NEW YORK — A Hindu organization headquarted in Nevada is seeking the inclusion of Hindu prayer rooms at international airports that have chapels available for use by adherents to various religions.
Rajan Zed, president of the Universal Society of Hinduism in Nevada, released a statement this week explaining that Hindus would like a designated prayer room at locations such as John F. Kennedy International Airport in New York and Frankfurt Airport in Germany.
“As a lot of Hindu passengers daily use JFK Airport and many Hindu employees work for various agencies and businesses there, it would be nice if they had a quiet facility at the airport where they could pray/meditate/worship and perform religious services,” he said.
“Prayer/worship to god was highly important in Hinduism—the oldest and third largest religion of the world with about one billion adherents—and it would be great to have a Hindu prayer service or ‘Hindu Prayer Room’ at airports so that Hindu passengers did not miss their daily worship rituals/rites while travelling through, which might include recitation of texts, repetition of mantras and dhayan (meditation),” Zed stated.
He outlined that he would like the prayer room to be complete with Hindu relics and other provisions.

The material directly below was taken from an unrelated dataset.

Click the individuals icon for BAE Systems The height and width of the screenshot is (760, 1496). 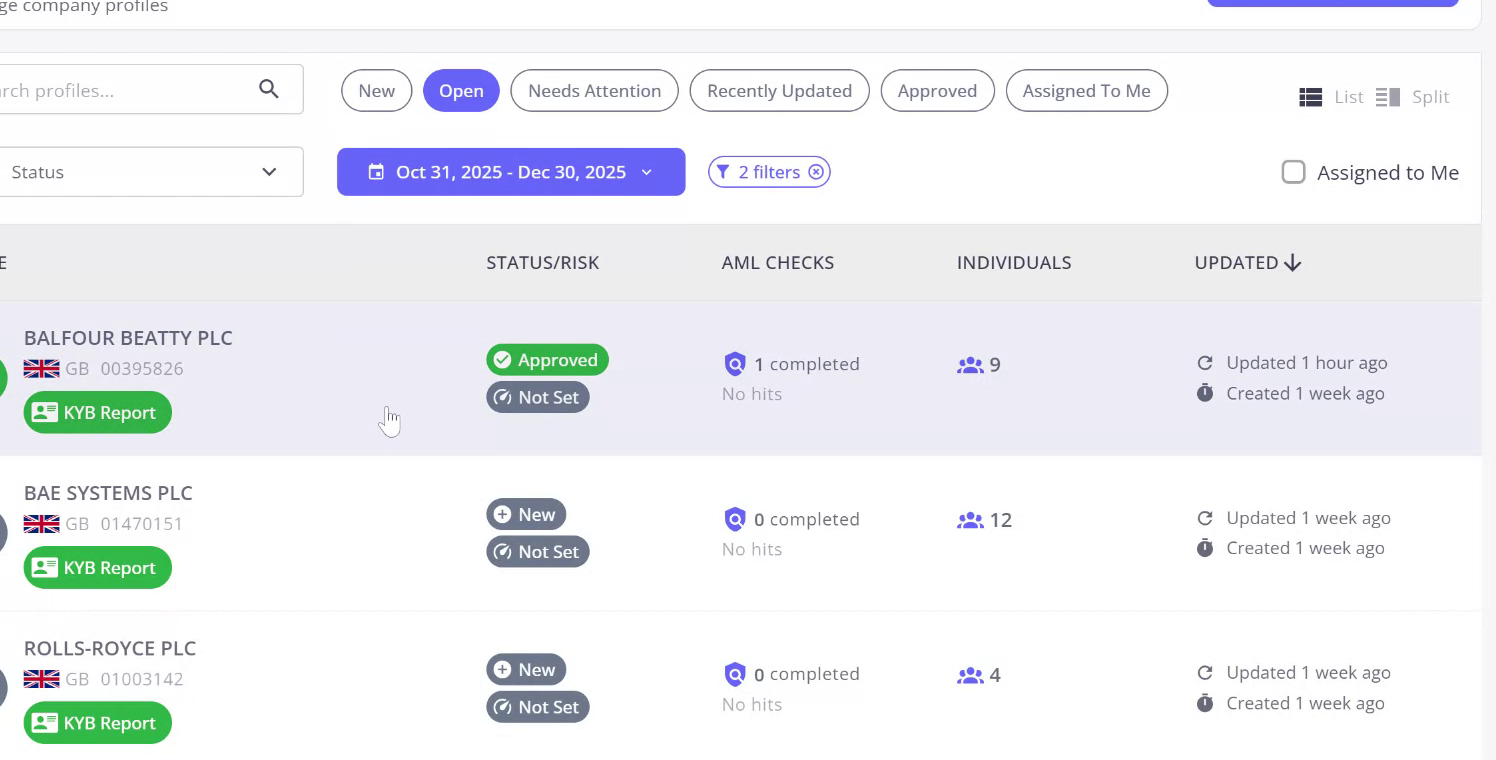pos(970,520)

“Hindus would appreciate if this ‘Hindu Prayer Room’ had murtis (statues) of popular deities, copies of sacred scriptures, a traditional bell and recorded devotional music; and once-a-week kirtan and arti session was held in it,” Zed explained.
According to the Queens Times Ledger, Zed has called on the New York Port Authority, along with Gov. Andrew Cuomo and New Jersey Gov. Chris Christie to make the room available at JFK airport. Petitions are also being circulated by local Hindu groups to push for the inclusion.
The Our Lady of the Skies Roman Catholic Chapel, International Islamic Center, International Synagogue and Christ for the World Protestant Chapel are presently offered at the location.
The University Society of Hinduism notes that the Pew Research Center has previously released information regarding the chapels available at U.S. airports to accommodate the world’s various religions.
“Dallas/Fort Worth International Airport, meanwhile, has five different interfaith chapels—one in every terminal,” it quoted from the study, and “Washington Dulles International Airport, near Washington, D.C., offers weekly Catholic mass, Protestant worship and Christian prayer services, as well as daily Jewish and Muslim prayer services.”
The group also cited that Boston’s Logan International Airport opened the “Our Lady of the Airways” Roman Catholic chapel approximately 60 years ago.
South Dakota’s Sioux Falls Regional Airport recently opened a yoga room, which Zed and other Hindus applauded as being “a step in the right direction.”
“[Y]oga was a methodical effort to attain perfection, through the control of the different elements of human nature, physical and psychical,” the Punjab News Express outlined Zed as explaining.
Similar “meditation rooms” are present at the Albuquerque International Sunport in New Mexico, the Raleigh-Durham International Airport in North Carolina, and the Chicago Midway International Airport in Illinois.